Offensichtlich spielt sich im Gehirn folgendes ab: Wenn ein Mensch irgendetwas macht (egal ob etwas schlechtes oder etwas gutes) und dieser Mensch fällt durch etwas bestimmtes auf, was eher ungewöhnlich ist, dann wird beides sehr leicht miteinander in Verbindung gebracht. Wenn in einem Kaufhaus an einem Wintertag etwa Schuhe und warme Kleidung gestohlen wurden und zufällig im oder vor dem Kaufhaus ein Mensch gesichtet wurde, der barfuß und in eher leichter Kleidung unterwegs war, dann wird dieser als erster verdächtigt. Aber nicht nur im Gehirn "der anderen", sondern auch (und manchmal sogar stärker) im Gehirn des Vertreters einer Minderheit gibt es derartige Gedanken. Ein Beispiel:

Ein großes Schweizer Unternehmen will zwei gut bezahlte Stellen besetzen. Total bewerben sich 30 Personen, alle sind von der Qualifikation her gleich. Alle Bewerber sind Schweizer Staatsbürger, nur einer ist Türke, jedoch in der Schweiz aufgewachsen und christlichen Glaubens (ja, das gibt es). Alles sind Christen, nur einer ist Jude. Unter den Bewerbern ist gerade eine Frau. Ein Mann hat eine schwarze Hautfarbe. Ein Mann steht politisch einer kommunistischen Partei nahe. Und einer läuft ganz zufällig in der Freizeit (und nur dann) barfuß. Wer wird eingestellt? Mit großer Wahrscheinlichkeit zwei Männer mit Schweizer Staatsbürgerschaft christlichen Glaubens. Beide sind hellhäutig, nicht kommunistisch angehaucht und tragen sogar in der Freizeit Schuhe.

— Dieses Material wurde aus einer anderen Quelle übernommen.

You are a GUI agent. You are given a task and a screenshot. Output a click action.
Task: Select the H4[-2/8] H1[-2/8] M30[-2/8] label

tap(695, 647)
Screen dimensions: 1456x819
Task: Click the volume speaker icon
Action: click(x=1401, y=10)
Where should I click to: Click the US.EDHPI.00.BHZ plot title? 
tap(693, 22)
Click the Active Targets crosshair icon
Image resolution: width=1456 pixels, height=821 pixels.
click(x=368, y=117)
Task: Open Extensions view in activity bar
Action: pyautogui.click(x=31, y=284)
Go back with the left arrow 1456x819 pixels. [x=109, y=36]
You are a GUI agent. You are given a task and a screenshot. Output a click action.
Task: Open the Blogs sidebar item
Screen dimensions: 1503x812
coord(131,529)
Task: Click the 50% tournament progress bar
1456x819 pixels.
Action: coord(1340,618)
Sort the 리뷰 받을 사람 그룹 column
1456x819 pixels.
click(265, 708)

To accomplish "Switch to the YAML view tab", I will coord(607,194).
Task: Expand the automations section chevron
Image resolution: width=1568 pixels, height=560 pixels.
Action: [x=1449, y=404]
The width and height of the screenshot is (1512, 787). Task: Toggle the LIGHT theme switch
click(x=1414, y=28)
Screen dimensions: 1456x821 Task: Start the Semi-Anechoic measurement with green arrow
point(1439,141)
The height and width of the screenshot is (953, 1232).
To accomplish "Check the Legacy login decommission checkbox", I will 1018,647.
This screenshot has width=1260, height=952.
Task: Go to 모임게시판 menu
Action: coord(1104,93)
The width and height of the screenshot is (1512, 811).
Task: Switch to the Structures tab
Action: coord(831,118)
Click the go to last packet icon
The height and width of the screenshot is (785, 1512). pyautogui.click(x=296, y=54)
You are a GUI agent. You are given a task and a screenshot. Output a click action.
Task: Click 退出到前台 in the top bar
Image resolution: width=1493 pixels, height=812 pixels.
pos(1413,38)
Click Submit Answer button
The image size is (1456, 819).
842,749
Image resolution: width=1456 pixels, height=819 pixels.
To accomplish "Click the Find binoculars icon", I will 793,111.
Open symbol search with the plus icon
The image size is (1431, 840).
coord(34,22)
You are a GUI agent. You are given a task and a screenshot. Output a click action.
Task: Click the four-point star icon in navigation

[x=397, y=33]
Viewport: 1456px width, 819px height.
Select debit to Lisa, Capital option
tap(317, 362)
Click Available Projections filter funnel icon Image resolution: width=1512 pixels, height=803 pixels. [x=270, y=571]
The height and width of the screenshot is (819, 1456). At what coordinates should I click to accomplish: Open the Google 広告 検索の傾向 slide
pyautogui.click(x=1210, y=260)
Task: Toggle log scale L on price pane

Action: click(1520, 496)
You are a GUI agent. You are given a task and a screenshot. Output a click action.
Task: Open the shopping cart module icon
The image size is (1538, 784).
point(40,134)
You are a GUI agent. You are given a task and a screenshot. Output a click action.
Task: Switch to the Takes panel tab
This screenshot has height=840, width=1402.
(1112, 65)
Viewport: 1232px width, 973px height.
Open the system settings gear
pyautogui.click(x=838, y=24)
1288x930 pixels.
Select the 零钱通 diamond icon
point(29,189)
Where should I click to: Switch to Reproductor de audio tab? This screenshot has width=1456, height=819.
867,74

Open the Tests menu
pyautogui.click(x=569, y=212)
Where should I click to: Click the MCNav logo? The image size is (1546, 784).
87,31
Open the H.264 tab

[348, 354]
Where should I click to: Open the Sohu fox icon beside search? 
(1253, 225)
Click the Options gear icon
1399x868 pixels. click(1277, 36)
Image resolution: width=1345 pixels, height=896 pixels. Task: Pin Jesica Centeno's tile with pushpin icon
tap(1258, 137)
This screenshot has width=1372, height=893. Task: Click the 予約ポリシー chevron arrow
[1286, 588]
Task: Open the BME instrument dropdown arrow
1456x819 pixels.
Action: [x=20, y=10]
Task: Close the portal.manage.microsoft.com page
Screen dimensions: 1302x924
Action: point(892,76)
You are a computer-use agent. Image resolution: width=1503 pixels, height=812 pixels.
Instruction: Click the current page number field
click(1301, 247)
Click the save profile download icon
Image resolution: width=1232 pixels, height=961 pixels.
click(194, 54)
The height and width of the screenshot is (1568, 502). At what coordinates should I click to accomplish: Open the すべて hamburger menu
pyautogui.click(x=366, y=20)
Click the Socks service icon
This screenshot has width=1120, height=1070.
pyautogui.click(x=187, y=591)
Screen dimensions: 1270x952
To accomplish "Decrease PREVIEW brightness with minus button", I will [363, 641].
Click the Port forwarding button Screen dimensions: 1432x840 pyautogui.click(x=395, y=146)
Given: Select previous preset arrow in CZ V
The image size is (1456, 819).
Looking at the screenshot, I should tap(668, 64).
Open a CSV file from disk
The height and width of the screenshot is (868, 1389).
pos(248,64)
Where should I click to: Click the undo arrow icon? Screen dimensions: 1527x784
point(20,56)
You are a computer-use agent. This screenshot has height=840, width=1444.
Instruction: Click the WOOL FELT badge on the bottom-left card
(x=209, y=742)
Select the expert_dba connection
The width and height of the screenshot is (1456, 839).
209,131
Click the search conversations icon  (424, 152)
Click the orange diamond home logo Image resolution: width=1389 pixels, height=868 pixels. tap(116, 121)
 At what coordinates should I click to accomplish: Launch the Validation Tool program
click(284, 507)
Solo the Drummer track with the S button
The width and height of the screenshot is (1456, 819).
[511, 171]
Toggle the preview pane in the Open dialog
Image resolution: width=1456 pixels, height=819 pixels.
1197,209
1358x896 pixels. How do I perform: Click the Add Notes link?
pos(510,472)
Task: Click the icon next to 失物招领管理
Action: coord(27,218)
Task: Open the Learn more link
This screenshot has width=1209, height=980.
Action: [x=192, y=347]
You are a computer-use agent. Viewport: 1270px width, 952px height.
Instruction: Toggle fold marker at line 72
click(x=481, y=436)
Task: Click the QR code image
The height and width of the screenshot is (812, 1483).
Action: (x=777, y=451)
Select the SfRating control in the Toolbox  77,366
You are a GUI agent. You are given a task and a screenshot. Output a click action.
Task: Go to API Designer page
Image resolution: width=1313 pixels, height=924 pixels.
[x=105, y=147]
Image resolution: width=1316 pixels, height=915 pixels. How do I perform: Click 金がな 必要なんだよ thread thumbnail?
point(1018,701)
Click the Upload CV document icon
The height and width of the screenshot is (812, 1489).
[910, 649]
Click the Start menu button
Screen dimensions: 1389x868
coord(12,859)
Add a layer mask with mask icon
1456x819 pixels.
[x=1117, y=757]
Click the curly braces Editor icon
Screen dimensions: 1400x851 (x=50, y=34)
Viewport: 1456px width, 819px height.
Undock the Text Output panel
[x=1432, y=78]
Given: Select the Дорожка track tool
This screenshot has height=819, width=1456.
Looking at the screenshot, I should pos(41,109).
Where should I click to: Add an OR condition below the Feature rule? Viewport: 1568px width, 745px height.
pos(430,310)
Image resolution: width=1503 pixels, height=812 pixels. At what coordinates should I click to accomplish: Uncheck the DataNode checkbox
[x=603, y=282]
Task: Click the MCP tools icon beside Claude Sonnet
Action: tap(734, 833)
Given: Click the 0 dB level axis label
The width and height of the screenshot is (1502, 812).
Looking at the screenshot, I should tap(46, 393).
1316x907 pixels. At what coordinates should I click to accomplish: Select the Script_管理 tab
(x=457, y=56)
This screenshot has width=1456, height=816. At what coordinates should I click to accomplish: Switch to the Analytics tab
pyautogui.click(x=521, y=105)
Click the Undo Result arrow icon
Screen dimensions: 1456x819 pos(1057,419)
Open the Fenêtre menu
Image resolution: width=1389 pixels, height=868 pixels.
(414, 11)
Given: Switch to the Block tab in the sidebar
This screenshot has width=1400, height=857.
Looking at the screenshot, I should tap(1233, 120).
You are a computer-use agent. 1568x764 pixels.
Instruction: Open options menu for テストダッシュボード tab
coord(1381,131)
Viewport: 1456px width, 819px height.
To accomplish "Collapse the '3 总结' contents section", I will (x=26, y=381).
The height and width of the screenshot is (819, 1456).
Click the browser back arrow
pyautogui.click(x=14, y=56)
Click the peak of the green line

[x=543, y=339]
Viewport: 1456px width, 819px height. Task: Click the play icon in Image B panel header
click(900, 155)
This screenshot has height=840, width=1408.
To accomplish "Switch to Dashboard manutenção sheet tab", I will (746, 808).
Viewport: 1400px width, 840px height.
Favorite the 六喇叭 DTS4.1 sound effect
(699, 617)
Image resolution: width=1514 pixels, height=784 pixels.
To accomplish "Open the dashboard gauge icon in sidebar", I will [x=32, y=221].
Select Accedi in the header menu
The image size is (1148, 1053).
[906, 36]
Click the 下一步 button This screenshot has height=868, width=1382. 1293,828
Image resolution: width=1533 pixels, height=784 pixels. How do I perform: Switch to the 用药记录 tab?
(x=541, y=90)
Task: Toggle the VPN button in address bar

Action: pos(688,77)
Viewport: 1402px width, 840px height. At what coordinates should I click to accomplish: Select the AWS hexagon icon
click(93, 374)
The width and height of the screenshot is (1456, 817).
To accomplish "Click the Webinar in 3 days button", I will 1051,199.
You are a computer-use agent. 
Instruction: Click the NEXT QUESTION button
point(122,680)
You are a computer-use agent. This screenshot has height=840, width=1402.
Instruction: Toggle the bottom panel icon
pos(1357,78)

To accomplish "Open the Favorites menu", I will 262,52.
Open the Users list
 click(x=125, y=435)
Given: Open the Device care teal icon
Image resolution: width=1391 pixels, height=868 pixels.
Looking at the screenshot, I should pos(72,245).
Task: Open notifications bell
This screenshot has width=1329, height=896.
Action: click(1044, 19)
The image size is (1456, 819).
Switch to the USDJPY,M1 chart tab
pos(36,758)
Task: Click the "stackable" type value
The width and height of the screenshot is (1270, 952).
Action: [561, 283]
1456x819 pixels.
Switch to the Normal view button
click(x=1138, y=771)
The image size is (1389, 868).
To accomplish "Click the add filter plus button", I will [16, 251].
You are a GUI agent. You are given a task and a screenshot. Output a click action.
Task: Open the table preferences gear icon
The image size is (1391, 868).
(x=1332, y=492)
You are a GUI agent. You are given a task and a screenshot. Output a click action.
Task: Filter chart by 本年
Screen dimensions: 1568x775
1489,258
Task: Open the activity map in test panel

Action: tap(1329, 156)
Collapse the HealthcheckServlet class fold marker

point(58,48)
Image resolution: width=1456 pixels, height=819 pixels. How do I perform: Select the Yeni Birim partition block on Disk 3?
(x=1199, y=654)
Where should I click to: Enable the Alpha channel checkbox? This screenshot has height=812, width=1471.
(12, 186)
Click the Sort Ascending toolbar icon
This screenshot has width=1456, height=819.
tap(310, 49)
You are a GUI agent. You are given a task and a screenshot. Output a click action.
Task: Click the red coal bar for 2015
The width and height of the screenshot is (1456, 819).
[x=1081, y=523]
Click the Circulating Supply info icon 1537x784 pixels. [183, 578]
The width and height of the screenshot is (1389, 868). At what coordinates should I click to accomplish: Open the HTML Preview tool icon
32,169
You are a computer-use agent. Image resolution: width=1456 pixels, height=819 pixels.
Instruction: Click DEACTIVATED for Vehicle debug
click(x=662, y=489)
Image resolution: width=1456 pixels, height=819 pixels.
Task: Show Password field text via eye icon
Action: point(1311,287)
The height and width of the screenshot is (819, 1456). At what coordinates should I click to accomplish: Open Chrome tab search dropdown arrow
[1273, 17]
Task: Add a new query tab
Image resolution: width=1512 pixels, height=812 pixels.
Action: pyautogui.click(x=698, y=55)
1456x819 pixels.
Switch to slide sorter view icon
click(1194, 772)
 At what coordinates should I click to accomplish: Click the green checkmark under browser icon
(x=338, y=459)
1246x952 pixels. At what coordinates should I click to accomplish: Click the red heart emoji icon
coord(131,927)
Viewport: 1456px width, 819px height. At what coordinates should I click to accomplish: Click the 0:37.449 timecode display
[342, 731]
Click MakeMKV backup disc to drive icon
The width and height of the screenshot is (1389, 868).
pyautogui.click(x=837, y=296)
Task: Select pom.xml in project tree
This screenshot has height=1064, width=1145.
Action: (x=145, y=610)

Das ist Statistik. Aber aus Sicht der abgeblitzten "Minderheitenvertreter" sieht es ganz aus:

"Das Unternehmen ist frauenfeindlich!" sagt die Frau.
"Das Unternehmen ist ausländerfeindlich!" sagt der Türke.
"Das Unternehmen hat was gegen Juden!" sagt der Jude.
"Die Leute in dem Unternehmen sind Rassisten!" sagt der "Neger".
"Die Leute im Unternehmen sind Faschisten!" sagt der Kommunist.
"In diesem Unternehmen wimmelt es nur so von militanten Barfußhassern!" sagt der Freizeitbarfüßer.
Diese Leute bilden sich ein, daß ihre "Auffälligkeit" der Grund für die Nichteinstellung ist. Was meistens aber nicht der Fall ist.

Und was sagen die 22 Leute, die keiner Minderheit angehören und trotzdem die angestrebte Stelle nicht bekamen? Nichts!